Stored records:
[Start of section]

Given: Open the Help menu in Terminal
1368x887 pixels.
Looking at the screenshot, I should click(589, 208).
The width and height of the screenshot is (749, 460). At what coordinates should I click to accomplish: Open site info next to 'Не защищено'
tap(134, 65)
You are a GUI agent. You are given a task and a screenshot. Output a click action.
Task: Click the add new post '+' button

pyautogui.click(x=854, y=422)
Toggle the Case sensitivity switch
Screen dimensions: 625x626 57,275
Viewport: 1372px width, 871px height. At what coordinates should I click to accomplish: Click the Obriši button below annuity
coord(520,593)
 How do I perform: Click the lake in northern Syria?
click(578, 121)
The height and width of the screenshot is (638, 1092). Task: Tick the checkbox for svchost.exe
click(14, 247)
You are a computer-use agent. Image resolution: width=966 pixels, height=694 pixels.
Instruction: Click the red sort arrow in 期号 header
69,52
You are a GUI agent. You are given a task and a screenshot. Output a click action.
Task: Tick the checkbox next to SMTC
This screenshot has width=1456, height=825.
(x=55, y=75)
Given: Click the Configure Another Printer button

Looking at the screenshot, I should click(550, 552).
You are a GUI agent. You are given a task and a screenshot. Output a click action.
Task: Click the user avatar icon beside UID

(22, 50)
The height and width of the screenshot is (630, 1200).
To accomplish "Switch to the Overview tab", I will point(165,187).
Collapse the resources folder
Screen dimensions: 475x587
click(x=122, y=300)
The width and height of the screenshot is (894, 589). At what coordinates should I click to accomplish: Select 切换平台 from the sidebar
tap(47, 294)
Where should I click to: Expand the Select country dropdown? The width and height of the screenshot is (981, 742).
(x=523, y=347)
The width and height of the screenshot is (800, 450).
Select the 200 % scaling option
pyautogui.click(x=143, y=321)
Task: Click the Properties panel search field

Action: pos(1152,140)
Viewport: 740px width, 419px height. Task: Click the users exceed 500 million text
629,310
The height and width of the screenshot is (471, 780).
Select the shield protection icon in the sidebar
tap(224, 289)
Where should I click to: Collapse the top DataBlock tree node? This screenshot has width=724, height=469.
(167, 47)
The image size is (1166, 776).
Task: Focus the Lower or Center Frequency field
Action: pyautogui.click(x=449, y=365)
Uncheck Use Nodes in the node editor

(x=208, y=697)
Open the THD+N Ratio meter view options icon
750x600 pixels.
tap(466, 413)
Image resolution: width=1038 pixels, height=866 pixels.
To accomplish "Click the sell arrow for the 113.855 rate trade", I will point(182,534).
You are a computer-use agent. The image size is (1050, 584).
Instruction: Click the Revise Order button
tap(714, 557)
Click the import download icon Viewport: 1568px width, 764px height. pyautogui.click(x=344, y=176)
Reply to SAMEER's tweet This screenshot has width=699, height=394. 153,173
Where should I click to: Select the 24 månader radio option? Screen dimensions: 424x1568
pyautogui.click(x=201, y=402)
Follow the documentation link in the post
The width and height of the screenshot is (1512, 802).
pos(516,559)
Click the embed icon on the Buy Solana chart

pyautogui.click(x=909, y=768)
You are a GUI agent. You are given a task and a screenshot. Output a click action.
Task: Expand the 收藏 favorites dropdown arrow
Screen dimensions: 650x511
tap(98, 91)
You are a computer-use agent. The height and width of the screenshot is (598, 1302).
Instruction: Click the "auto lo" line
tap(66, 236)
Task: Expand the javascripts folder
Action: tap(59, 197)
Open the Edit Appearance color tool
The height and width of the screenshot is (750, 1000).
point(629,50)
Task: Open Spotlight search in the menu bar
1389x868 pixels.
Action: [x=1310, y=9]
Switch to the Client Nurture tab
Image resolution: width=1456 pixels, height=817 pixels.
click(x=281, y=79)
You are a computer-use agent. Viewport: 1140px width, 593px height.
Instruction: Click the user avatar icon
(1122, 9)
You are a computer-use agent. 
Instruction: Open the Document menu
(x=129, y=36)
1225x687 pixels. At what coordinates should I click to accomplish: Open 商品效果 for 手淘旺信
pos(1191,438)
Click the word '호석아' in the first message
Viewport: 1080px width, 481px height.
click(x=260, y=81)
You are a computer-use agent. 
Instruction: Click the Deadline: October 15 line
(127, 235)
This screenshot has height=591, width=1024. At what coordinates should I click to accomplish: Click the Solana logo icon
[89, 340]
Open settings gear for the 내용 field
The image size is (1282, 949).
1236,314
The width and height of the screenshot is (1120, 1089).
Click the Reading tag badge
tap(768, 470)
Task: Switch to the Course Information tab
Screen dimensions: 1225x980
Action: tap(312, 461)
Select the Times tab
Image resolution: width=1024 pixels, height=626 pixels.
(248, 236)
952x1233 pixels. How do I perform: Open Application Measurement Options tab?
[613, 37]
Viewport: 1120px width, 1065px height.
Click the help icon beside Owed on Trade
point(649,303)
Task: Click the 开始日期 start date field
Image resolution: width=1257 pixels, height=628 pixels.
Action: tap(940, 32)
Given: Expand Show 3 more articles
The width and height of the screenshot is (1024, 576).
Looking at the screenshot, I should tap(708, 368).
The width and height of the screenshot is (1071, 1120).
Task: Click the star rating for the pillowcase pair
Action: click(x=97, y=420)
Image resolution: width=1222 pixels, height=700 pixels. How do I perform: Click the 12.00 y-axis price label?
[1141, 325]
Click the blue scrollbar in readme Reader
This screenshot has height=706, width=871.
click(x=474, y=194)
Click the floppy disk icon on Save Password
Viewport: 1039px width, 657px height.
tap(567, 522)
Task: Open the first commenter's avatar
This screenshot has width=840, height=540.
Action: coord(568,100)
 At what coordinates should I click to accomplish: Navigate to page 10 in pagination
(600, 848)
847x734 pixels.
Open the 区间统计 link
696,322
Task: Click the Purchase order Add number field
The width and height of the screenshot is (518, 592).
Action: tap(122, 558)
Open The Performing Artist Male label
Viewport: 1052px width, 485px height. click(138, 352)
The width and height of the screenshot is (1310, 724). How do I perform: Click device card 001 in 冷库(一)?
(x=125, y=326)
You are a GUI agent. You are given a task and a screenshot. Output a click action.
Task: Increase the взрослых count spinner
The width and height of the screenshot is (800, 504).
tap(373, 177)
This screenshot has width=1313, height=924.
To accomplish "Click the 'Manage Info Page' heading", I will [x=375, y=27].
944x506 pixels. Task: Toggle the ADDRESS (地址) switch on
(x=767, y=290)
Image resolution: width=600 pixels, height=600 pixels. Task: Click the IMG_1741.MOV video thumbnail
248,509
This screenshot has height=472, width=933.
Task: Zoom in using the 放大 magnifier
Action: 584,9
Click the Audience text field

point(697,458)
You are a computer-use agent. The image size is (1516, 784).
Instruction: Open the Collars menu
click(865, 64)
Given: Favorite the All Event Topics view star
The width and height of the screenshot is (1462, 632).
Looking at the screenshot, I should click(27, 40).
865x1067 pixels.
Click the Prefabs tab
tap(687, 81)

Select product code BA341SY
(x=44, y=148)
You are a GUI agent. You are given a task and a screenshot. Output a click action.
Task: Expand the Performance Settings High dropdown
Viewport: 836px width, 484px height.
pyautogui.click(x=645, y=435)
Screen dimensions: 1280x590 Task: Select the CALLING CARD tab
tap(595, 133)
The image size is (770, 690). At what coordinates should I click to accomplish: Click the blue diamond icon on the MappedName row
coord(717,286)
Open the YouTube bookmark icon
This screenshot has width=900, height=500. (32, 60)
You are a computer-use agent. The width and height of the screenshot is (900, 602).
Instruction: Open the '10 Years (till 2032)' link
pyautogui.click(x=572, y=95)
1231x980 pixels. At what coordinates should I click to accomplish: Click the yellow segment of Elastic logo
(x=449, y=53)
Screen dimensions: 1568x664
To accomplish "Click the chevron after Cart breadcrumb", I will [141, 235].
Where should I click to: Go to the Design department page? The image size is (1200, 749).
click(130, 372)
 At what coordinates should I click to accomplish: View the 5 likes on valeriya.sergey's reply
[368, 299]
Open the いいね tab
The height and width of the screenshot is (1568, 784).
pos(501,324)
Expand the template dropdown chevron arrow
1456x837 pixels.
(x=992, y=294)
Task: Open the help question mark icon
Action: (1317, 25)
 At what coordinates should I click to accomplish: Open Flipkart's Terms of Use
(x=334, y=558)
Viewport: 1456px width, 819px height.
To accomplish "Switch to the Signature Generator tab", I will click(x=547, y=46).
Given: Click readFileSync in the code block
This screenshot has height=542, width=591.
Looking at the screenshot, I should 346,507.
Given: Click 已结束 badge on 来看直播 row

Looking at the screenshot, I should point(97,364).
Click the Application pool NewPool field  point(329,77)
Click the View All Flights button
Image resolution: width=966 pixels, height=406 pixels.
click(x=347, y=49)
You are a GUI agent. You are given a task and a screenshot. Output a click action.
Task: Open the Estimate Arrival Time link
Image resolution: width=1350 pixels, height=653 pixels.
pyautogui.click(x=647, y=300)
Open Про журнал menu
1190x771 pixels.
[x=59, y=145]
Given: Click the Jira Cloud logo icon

[End of section]

=== Work instruction ===
Every line above that holds the string "first" should be copied into the answer.

=== Answer for the task ===
Click the word '호석아' in the first message
Task: Open the first commenter's avatar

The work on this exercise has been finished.